The third approach is probably the most space efficient for most cases — O(e) — but would make finding all the edges of a given node an O(e) chore. I can't think of a case where this would be very useful.

5
votes

Take a look at comparison table on wikipedia. It gives a pretty good understanding of when to use each representation of graphs.

4
votes

There is another option: nodes as objects, edges as objects too, each edge being at the same time in two doubly-linked lists: the list of all edges coming out from the same node and the list of all edges going into the same node.

struct Node {
    ... node payload ...
    Edge *first_in;    // All incoming edges
    Edge *first_out;   // All outgoing edges
};

struct Edge {
    ... edge payload ...
    Node *from, *to;
    Edge *prev_in_from, *next_in_from; // dlist of same "from"
    Edge *prev_in_to, *next_in_to;     // dlist of same "to"
};

The memory overhead is big (2 pointers per node and 6 pointers per edge) but you get

  • O(1) node insertion
  • O(1) edge insertion (given pointers to "from" and "to" nodes)
  • O(1) edge deletion (given the pointer)
  • O(deg(n)) node deletion (given the pointer)
  • O(deg(n)) finding neighbors of a node

The structure also can represent a rather general graph: oriented multigraph with loops (i.e. you can have multiple distinct edges between the same two nodes including multiple distinct loops - edges going from x to x).

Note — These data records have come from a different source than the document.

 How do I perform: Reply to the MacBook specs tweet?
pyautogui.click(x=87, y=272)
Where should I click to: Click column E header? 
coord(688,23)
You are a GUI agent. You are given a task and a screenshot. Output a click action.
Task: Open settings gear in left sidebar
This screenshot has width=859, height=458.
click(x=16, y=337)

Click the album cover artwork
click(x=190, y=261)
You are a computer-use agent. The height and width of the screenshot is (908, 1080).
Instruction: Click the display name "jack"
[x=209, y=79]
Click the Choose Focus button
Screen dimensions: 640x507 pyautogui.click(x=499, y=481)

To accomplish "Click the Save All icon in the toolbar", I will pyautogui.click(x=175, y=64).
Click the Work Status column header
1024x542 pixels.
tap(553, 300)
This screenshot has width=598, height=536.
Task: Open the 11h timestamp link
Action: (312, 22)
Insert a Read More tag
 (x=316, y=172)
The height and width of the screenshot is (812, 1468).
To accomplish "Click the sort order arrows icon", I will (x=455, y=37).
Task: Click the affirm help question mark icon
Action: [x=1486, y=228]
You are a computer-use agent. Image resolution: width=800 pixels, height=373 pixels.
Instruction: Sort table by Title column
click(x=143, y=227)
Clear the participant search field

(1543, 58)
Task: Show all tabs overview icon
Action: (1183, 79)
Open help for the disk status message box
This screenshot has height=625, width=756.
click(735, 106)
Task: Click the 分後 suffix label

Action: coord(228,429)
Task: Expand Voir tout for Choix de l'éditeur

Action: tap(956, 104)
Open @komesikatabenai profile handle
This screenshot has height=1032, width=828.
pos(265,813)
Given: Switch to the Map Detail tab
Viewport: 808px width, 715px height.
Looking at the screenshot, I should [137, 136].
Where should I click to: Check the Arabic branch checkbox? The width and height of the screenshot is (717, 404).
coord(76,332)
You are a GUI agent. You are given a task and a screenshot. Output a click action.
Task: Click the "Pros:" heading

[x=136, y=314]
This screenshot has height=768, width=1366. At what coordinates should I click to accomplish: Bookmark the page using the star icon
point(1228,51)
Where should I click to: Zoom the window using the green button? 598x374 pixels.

A more detailed explanation of this approach is available here.

3
votes

Okay, so if edges don't have weights, the matrix can be a binary array, and using binary operators can make things go really, really fast in that case.

If the graph is sparse, the object/pointer method seems a lot more efficient. Holding the object/pointers in a data structure specifically to coax them into a single chunk of memory might also be a good plan, or any other method of getting them to stay together.

The adjacency list - simply a list of connected nodes - seems by far the most memory efficient, but probably also the slowest.

Reversing a directed graph is easy with the matrix representation, and easy with the adjacency list, but not so great with the object/pointer representation.